Under the assumption that these behavioral personality traits are independent of one's skill level and that these behavioral traits determine whether one attends college or not, what does the econometrician observe?
1/2 of the Billys go to college and 1/2 do not.
1/2 of the Matthews go to college and 1/2 do not
1/2 of the Jills go to college and 1/2 do not.
The Econometrician recalculates;
E(earnings|go to college) - E(earnings| not go to college) =
(1/6)*88000 + (1/6)*99000 + (1/6)*108000 - (1/6)*(41000+42000+43000)
and this is an accurate average college treatment effect for the entire population.

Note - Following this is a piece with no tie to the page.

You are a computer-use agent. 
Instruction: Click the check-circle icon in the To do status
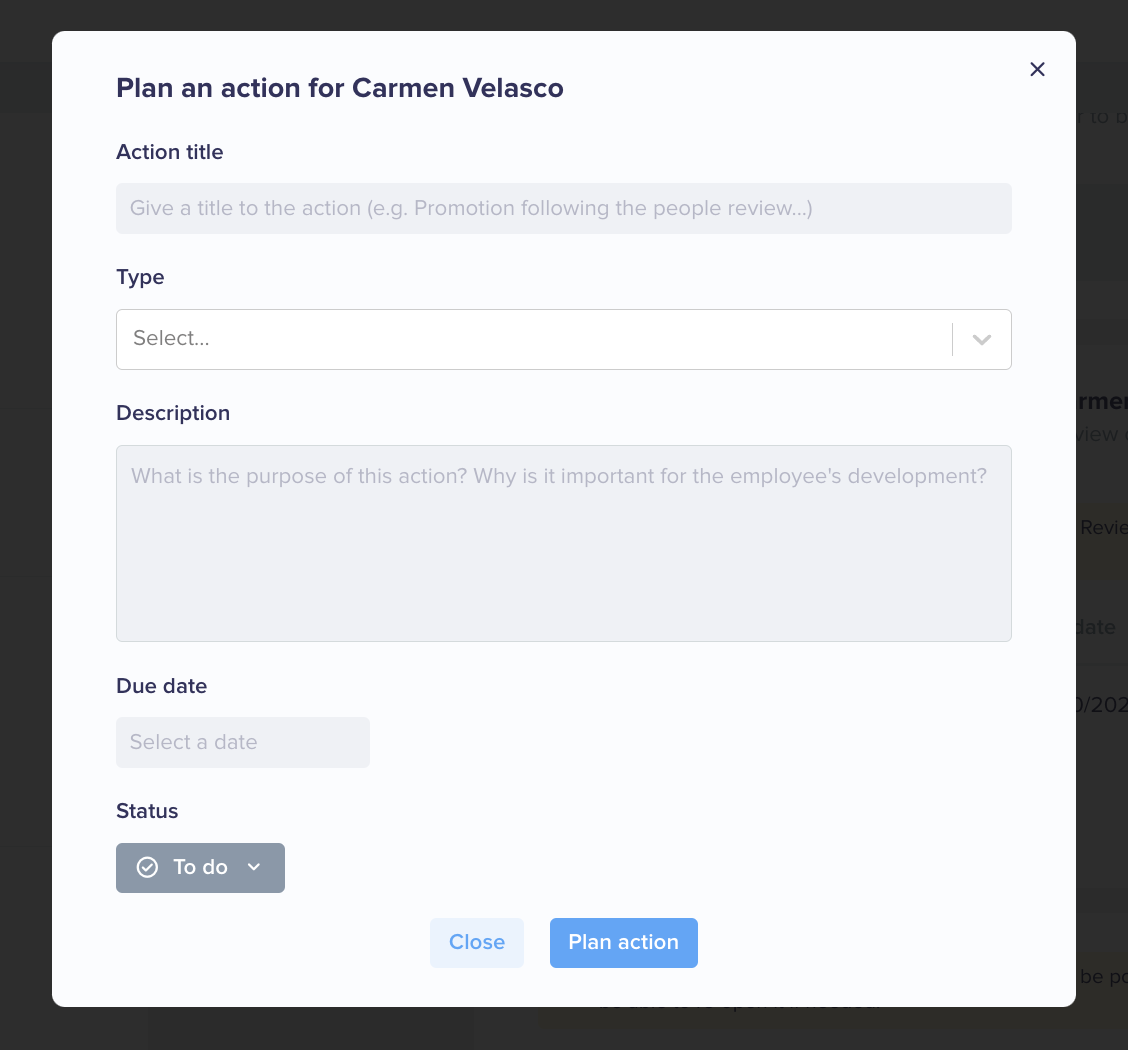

What just happened? When economic agents sort on the gain, OLS overestimate the population average treatment effect. When economics agents sort into treatment at random, OLS performs much better. Behavioral agents can be thought of as "randomly sorting".
In reality, only a subset of decision makers sort by such random factors but this means that the presence of an unknown subset of behavioral agents shrink the OLS treatment estimator back to "to the truth".
So, the point of this blog post is to highlight that behavioral agents improve the quality of life of the reduced form econometrician.